# Great American Outdoor Act



## rtockstein (Mar 17, 2019)

The Great American Outdoor Act passes and is awaiting a presidential signature. 

Lee, Romney, Stewart, Bishop, and Curtis all voted against it. Lovely


----------



## taxidermist (Sep 11, 2007)

Didn't know anything was in the Senate for that. I'll have to look it up. Thanks!


----------



## backcountry (May 19, 2016)

Haven't heard of it but land management hasn't been on my radar much recently.

Did they explain their nay vote? I like the synopsis of the bill but I have definitely learned to be skeptical until the details have been fully analyzed and I just haven't done that yet.


----------



## middlefork (Nov 2, 2008)

https://www.ksl.com/article/5000036...the-great-american-outdoors-act-isnt-so-great


----------



## Lone_Hunter (Oct 25, 2017)

Bishop is not surprising. Romney, continues to be a disappointment. I got a canned Email from Romney this afternoon, I wasn't convinced. In fact, I found myself reading between the lines and i'm convinced he's no different then Bishop. He wants tax revenue, and that in my mind translates to state transfer and more "Posted No tress" signs in the mountains.

Now all said, I don't know all the details of the bill, and I'm cautiously supportive until I read something from the bill that tells me I shouldn't be. At the end of the day, when it comes to public lands, I do not trust our state government. If for some hypothetical reason Utah wasn't part of the union, our public lands (NFS, BLM) would be sold off so fast it would make your head spin - of that I'm sure.


----------



## Vanilla (Dec 11, 2009)

The biggest criticism of it right now is the price tag during tough economic times and mandate to acquire more federal land. (Although this is somewhat misleading, in that the acquisition would most likely be small parcels to expand and improve access. 

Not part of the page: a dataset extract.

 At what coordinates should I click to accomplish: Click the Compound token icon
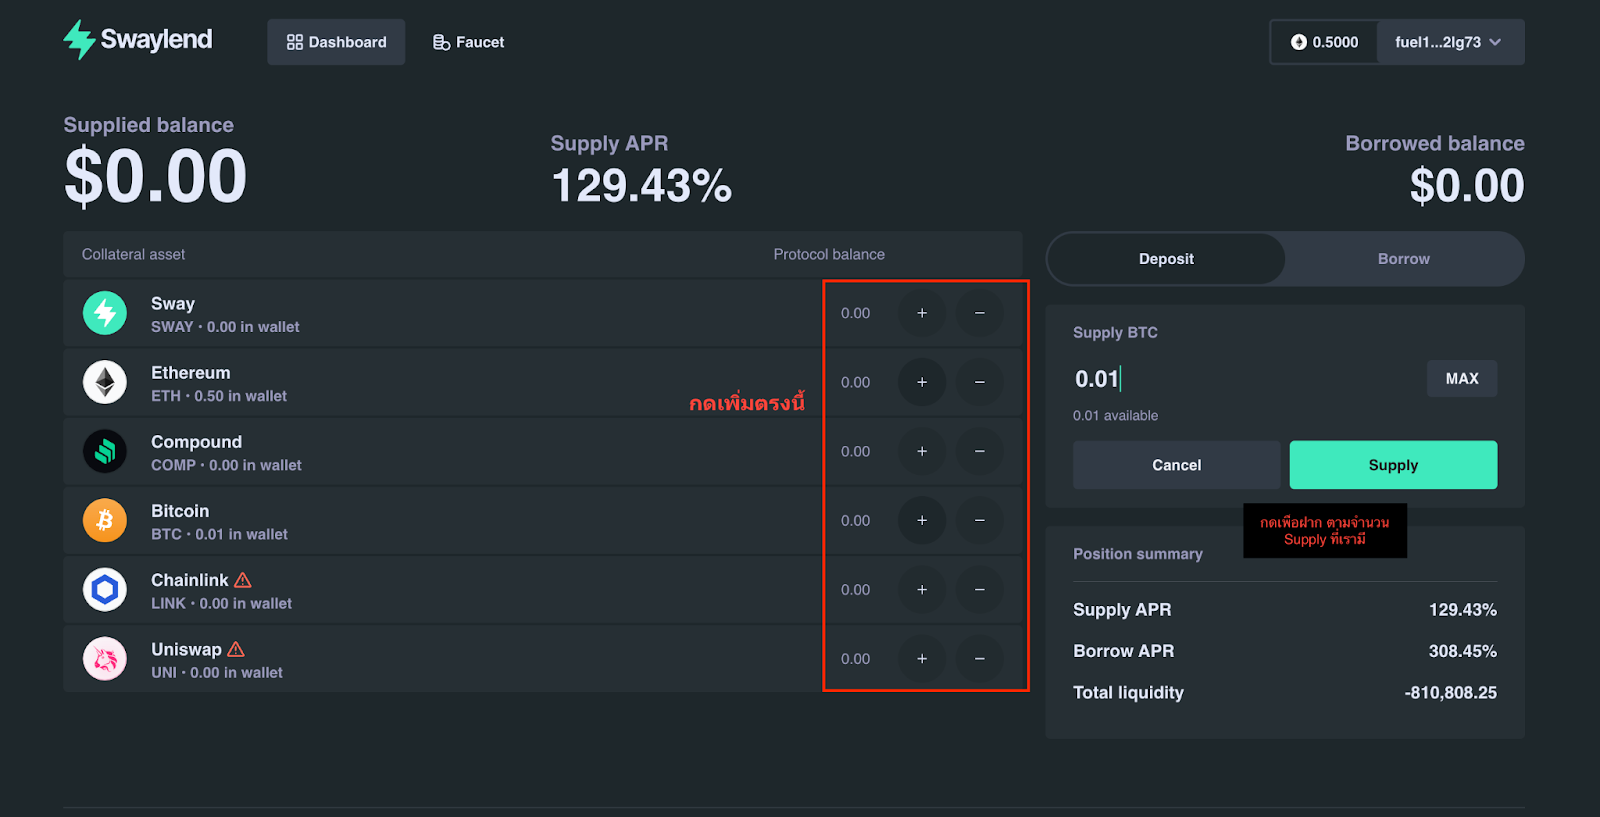[105, 452]
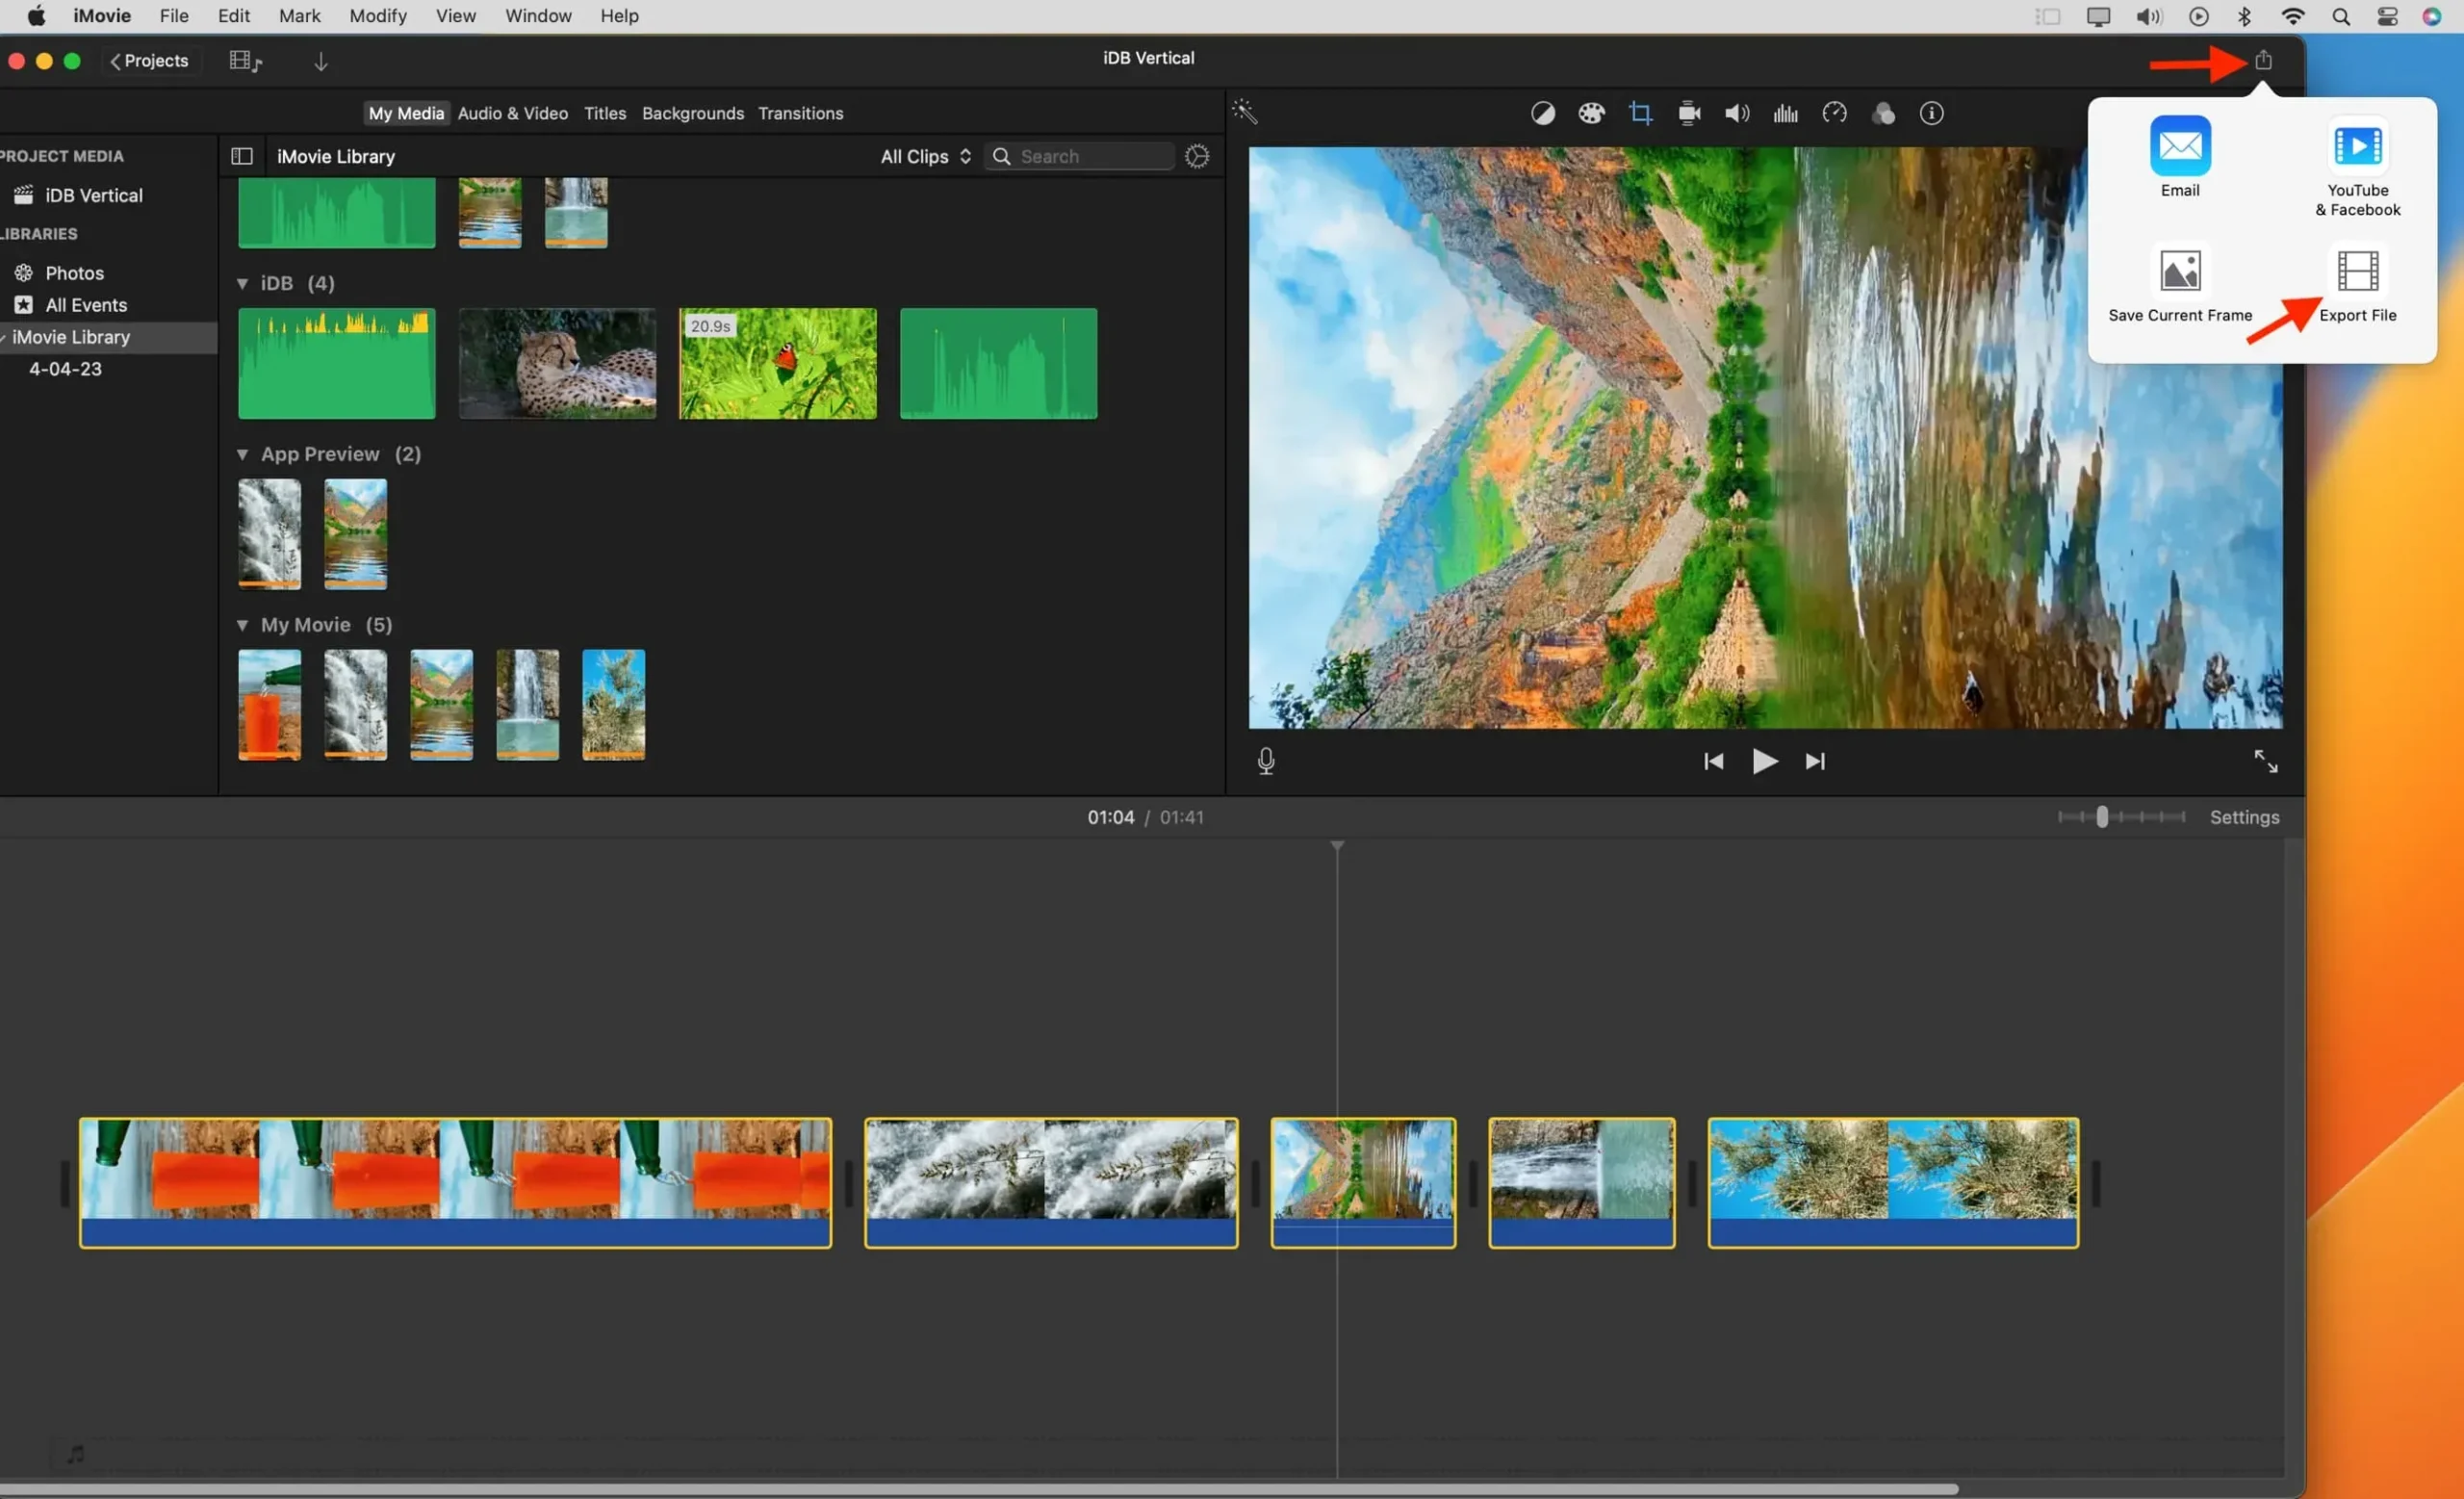2464x1499 pixels.
Task: Collapse the My Movie section
Action: pyautogui.click(x=242, y=624)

I’m all for this one. Glad it passed. President better do his part now!


----------



## one4fishing (Jul 2, 2015)

Bishop and Lee spin it like the big bad gubbermant is going to come in and make more monuments. The point left out of the current narrative is that every single county in the nation uses money from the Land and Water Conservation Fund for stuff like parks, trails, and trailheads. The purchases will most likely be, as already mentioned, small parcels that will benefit communities greatly. A couple local projects that come to mind would be The Bonneville Shoreline Trail and the Jordan River/Provo River trail system. 

I’m happy to hear it’s passed the Senate. Now hopefully the president will do as he said he would and sign it.


----------



## rtockstein (Mar 17, 2019)

Yes and with that $20 billion in backlogged maintenance due to funds being diverted, maybe the agencies will be hiring and give some of our unemployed citizens a job!


----------



## rtockstein (Mar 17, 2019)

Apparently the president has shown support for the bill. Which surprises me given a lot of the statements he's made regarding energy, land, conservation, etc. If he does sign it, I'm wondering if it would be a re-election move to gain back support from some people, or if there is something in the bill that actually helps the lawmakers that are against federal land management.

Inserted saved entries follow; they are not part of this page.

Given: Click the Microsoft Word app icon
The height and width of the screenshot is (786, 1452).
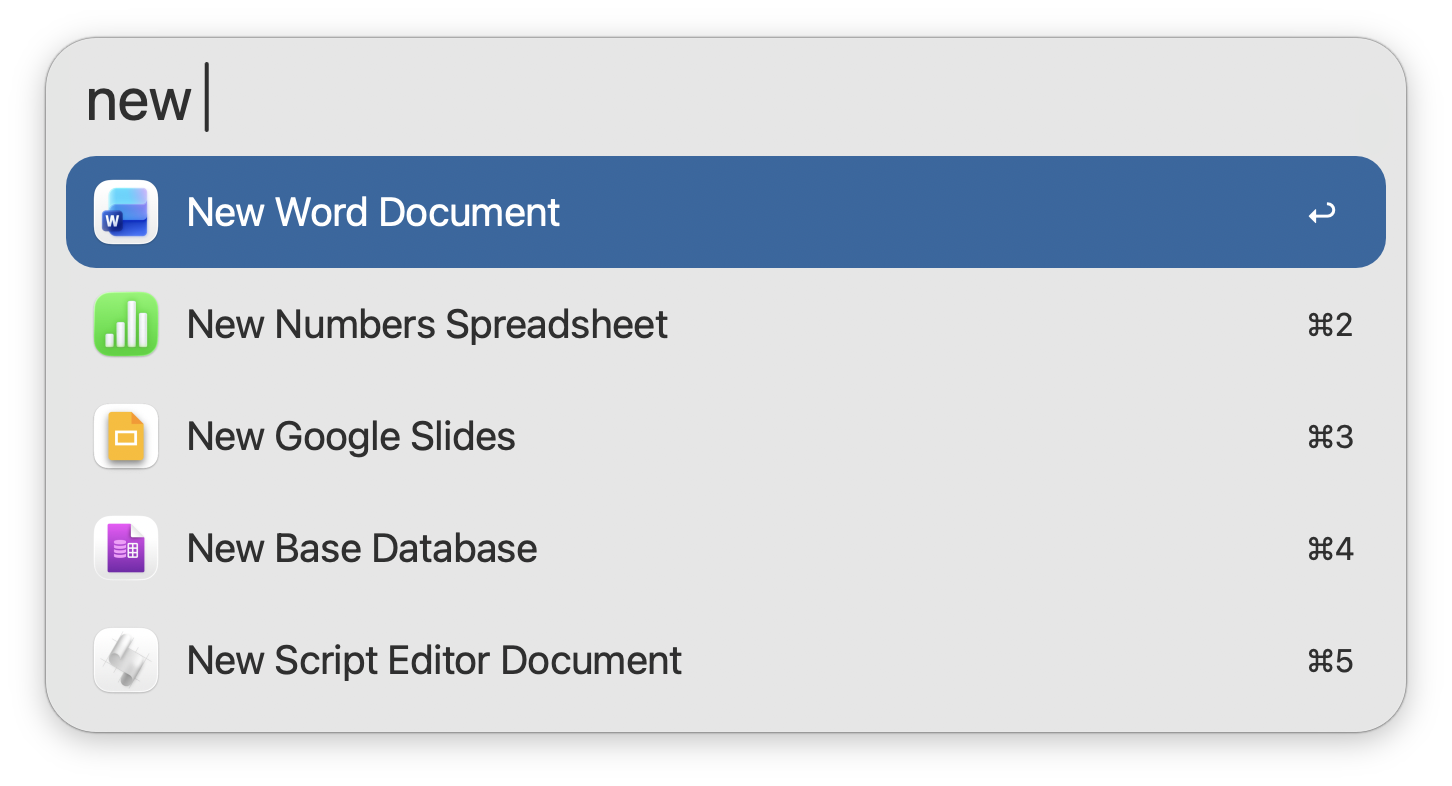Looking at the screenshot, I should pyautogui.click(x=126, y=212).
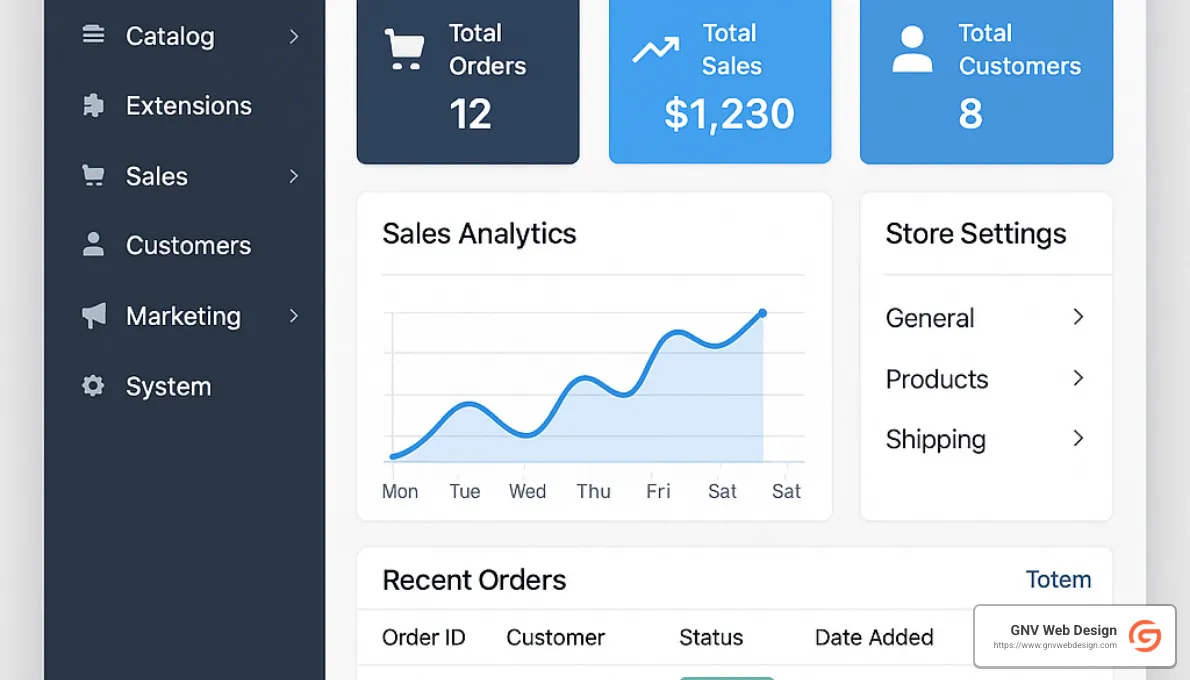
Task: Click the Sales basket icon in sidebar
Action: pyautogui.click(x=94, y=175)
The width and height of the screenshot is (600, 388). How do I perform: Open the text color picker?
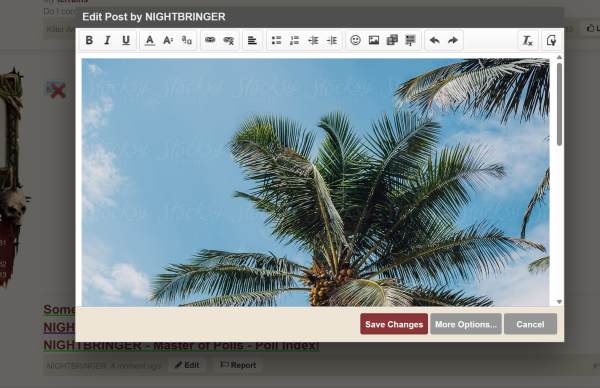[x=150, y=40]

There's such a large portion of people that are for the land transfer act and at one time there were a lot of lawmakers trying to push the idea, our state being one of them. It just doesn't make sense to me. We can drill, dig, and explore every bit of Utah for energy reserves and the state would make a lot of money. But that's not forever. Those resources would dwindle and ruin the public land. Save the land for the public to recreate in forever and that's billions of dollars from visitors and residents every year forever. As there becomes more people in towns and cities, the need for people to get into the country for their mental health will only grow.


----------



## nontyp (May 13, 2020)

I loved how several members of congress gave speeches saying how fiscally irresponsible the bill is. It’s funny how these guys are all the sudden fiscally conservative after they voted for trillions of dollars of welfare. Several members, including Bishop, also tried to paint a picture that these are tax dollars. Which is not true.


----------



## Vanilla (Dec 11, 2009)

Bishop is simply the worst. I can’t wait for him to be gone.


----------



## Raptorman (Aug 18, 2009)

I am not trying to argue, and I support this bill as well. But why does everyone this the state will be worse at managing and selling lands than the feds? Again I am not arguing, just trying to better understand.


----------



## Vanilla (Dec 11, 2009)

Raptorman said:


> I am not trying to argue, and I support this bill as well. But why does everyone this the state will be worse at managing and selling lands than the feds? Again I am not arguing, just trying to better understand.


We don't have the resources to do it. There was a very large study done by the state where they analyzed the cost and what it would take for the state to take over. The state being successful was contingent upon filling every lease and absolute top dollar on all mineral extraction/oil, etc royalties. Well, as we're seeing now, those are not only "not guarantees," but actually very unlikely. If the state took over control, the only way to keep us from going bankrupt as a state would be to sell the lands. That is my one objection to state control, it just isn't feasible and you'd see them sold.

All things being equal, and assuming we had the financial ability to do so, I'd prefer state control.

I'd sure hate to see the "Wasatch West CWMU" instead of the Wasatch West unit, as one example.


----------



## Lone_Hunter (Oct 25, 2017)

Raptorman said:


> I am not trying to argue, and I support this bill as well. But why does everyone this the state will be worse at managing and selling lands than the feds? Again I am not arguing, just trying to better understand.


Posted 2016:






edit:
Knowing that, now read Romney's canned email, I find it hard to not find it contradictory. In the first part he goes on espousing some of the very reasons for state transfer, then the 2nd part is like "oh but always we'll be public lands". Yeah right.. and I got ocean front property in Arizona i'd like to sell.



> Thank you for contacting me to share your views and concerns about the Great American Outdoors Act (GAOA). I appreciate hearing your thoughts on issues affecting our state and nation.
> 
> I voted against this legislation because it would give the federal government more control over Utah's lands and add to our skyrocketing national debt. This bill calls for billions in new mandatory spending - funding that Congress didn't provide for in its annual appropriations budget. The majority of the land in our state is owned by the federal government; more federal land purchases would mean depleted tax revenues for our counties and more federal control. I will continue to push for policies that increase local control and input on how Utah's lands are managed. Utah is, and always will be, a public lands state.


----------



## one4fishing (Jul 2, 2015)

Raptorman said:


> I am not trying to argue, and I support this bill as well. But why does everyone this the state will be worse at managing and selling lands than the feds? Again I am not arguing, just trying to better understand.


The state has a mandate in the constitution to balance the budget every year. Everything the state owns has to make money or they have to sell it.


----------



## Raptorman (Aug 18, 2009)

Perfect, thanks for the information guys. That is exactly why I was looking for.


----------



## twall13 (Aug 2, 2015)

I got the same canned response awhile back when I emailed encouraging him to vote for it. Lee's response was even worse, though I fully expected it from him.



Lone_Hunter said:


> Posted 2016:
> 
> 
> 
> ...


----------